Excerpted text:
════════════════════
At one point the seriousness of it all- the inconvenience not the food safety- was described at the behest of Councilperson Dickie Chang who urged one of Oyama’s employees to tell a story that she had told him earlier.

Seems that a stack of plate lunches had been ordered and the one at the bottom had become crushed and spilled- although it was not really obvious how it even had anything to do with the use or non-use of plastic bags.

And whose lunch was that asked Chang?

Seemly on the verge of tears the employee blurted out “Th-th-the mayor’s lunch.” Fortunately there was an extra lunch so the 300-plus pound behemoth didn’t have to skip a meal (god forbid). But it was a disaster nonetheless because they mayor didn’t get the lunch he actually wanted, she explained.

And on and on it went with a bit of initial mumbling about this mythical food safety issue followed by tales of horror, supposedly- but actually tenuously- involving the lack of plastic bags.

One of our favorite non-sequitors was that out of one side of their mouths people wanted to use the plastic bags for when the plate lunch- the ones dripping with extra gravy and sauces, ably described by Chang- spill inside the bag.

But almost all of the Mark’s place staff- and Rapozo himself at one point- just had to state that everyone uses the plastic bags for trash can lines, dog poop picker-uppers, wet bathing suits and the like.

So you’re reusing the ones dripping with gravy? Or is there really a whole other agenda at work here?

Those who care about keeping the plastic bag law the way it is you might want to consider calling Oyama at 245-2522 and telling him that if he keeps it up you’re not going to be patronizing his establishments anymore.
════════════════════
Data:
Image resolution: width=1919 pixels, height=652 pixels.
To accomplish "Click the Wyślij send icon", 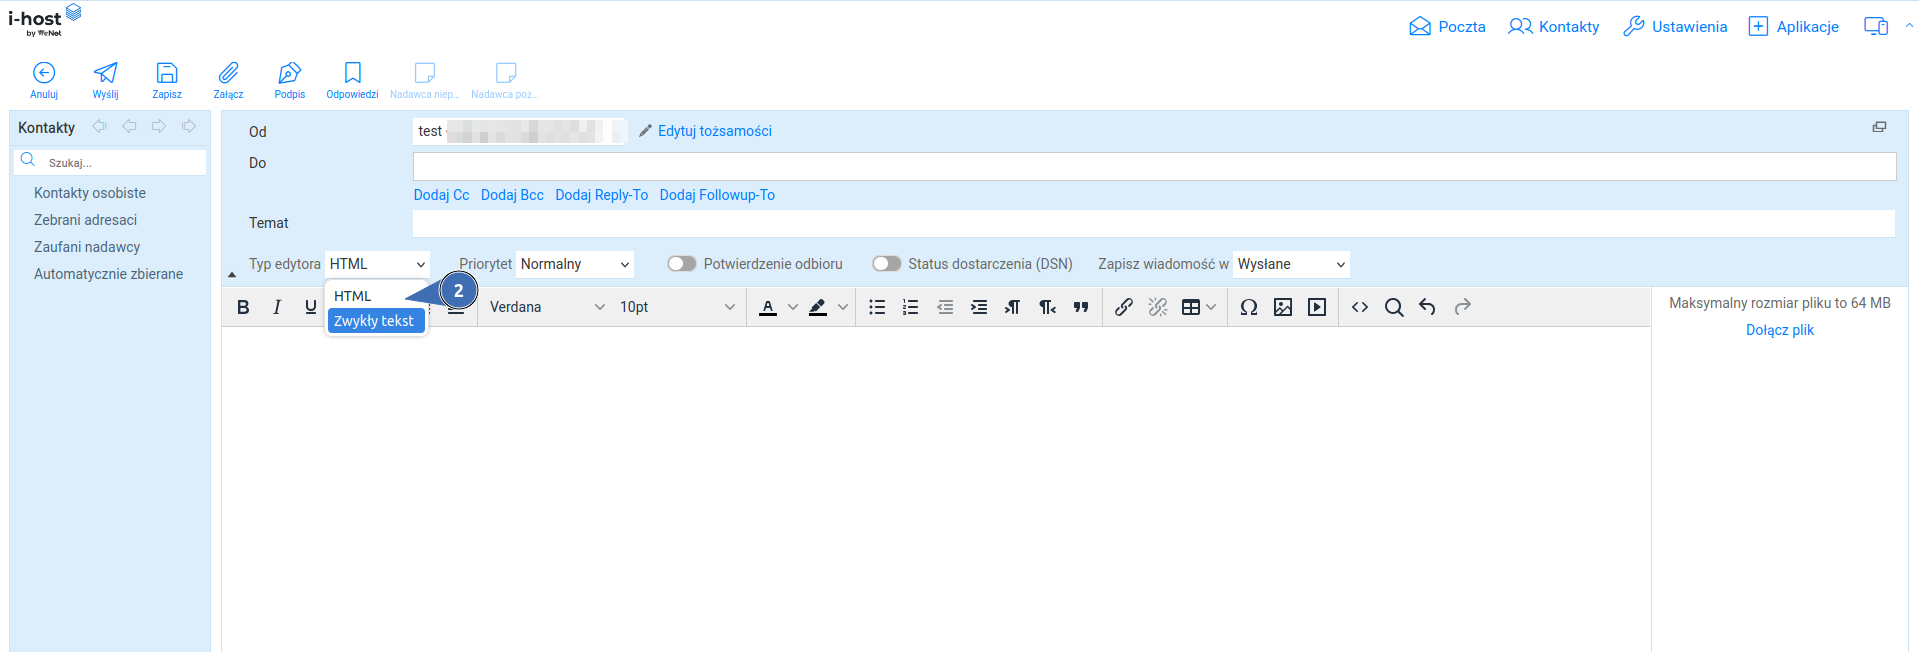I will click(x=105, y=74).
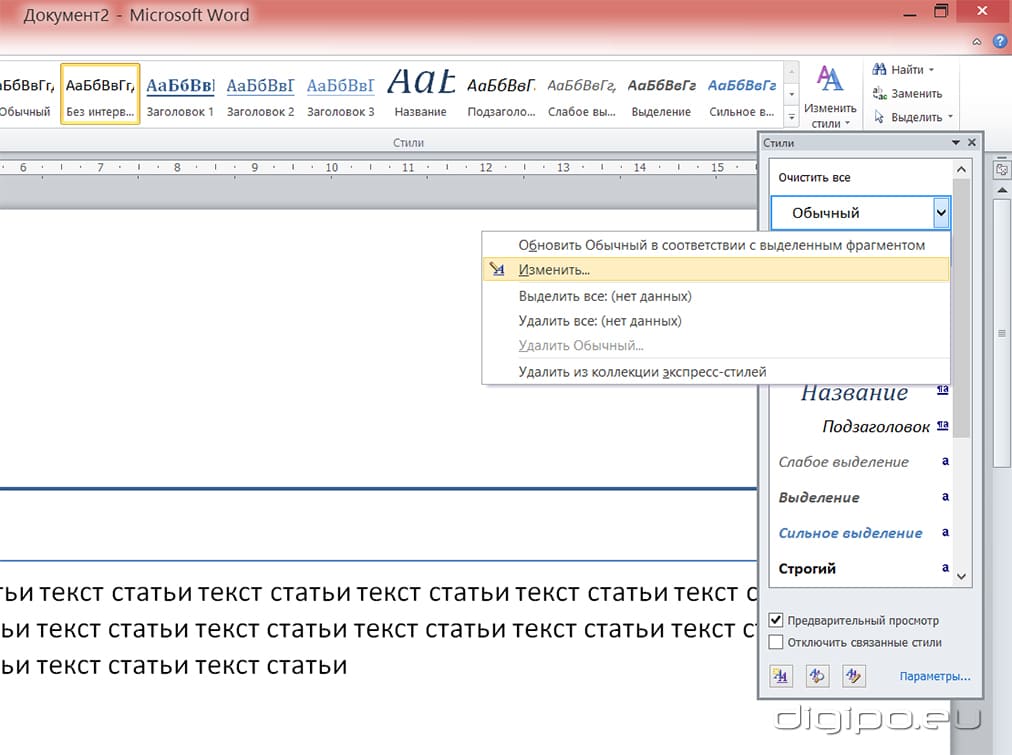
════════════════════
Tasks and exercises:
(A) Please quote the plastic bag commentary word for word, starting at the words "Seems that a" and stopping after "wanted, she explained.".
(B) According to the plastic bag commentary, whose lunch was at the bottom of the stack that got crushed and spilled?
The data above is separate material, apart from the plastic bag commentary.

List of solutions:
(A)
Seems that a stack of plate lunches had been ordered and the one at the bottom had become crushed and spilled- although it was not really obvious how it even had anything to do with the use or non-use of plastic bags.

And whose lunch was that asked Chang?

Seemly on the verge of tears the employee blurted out “Th-th-the mayor’s lunch.” Fortunately there was an extra lunch so the 300-plus pound behemoth didn’t have to skip a meal (god forbid). But it was a disaster nonetheless because they mayor didn’t get the lunch he actually wanted, she explained.

(B) The mayor's lunch.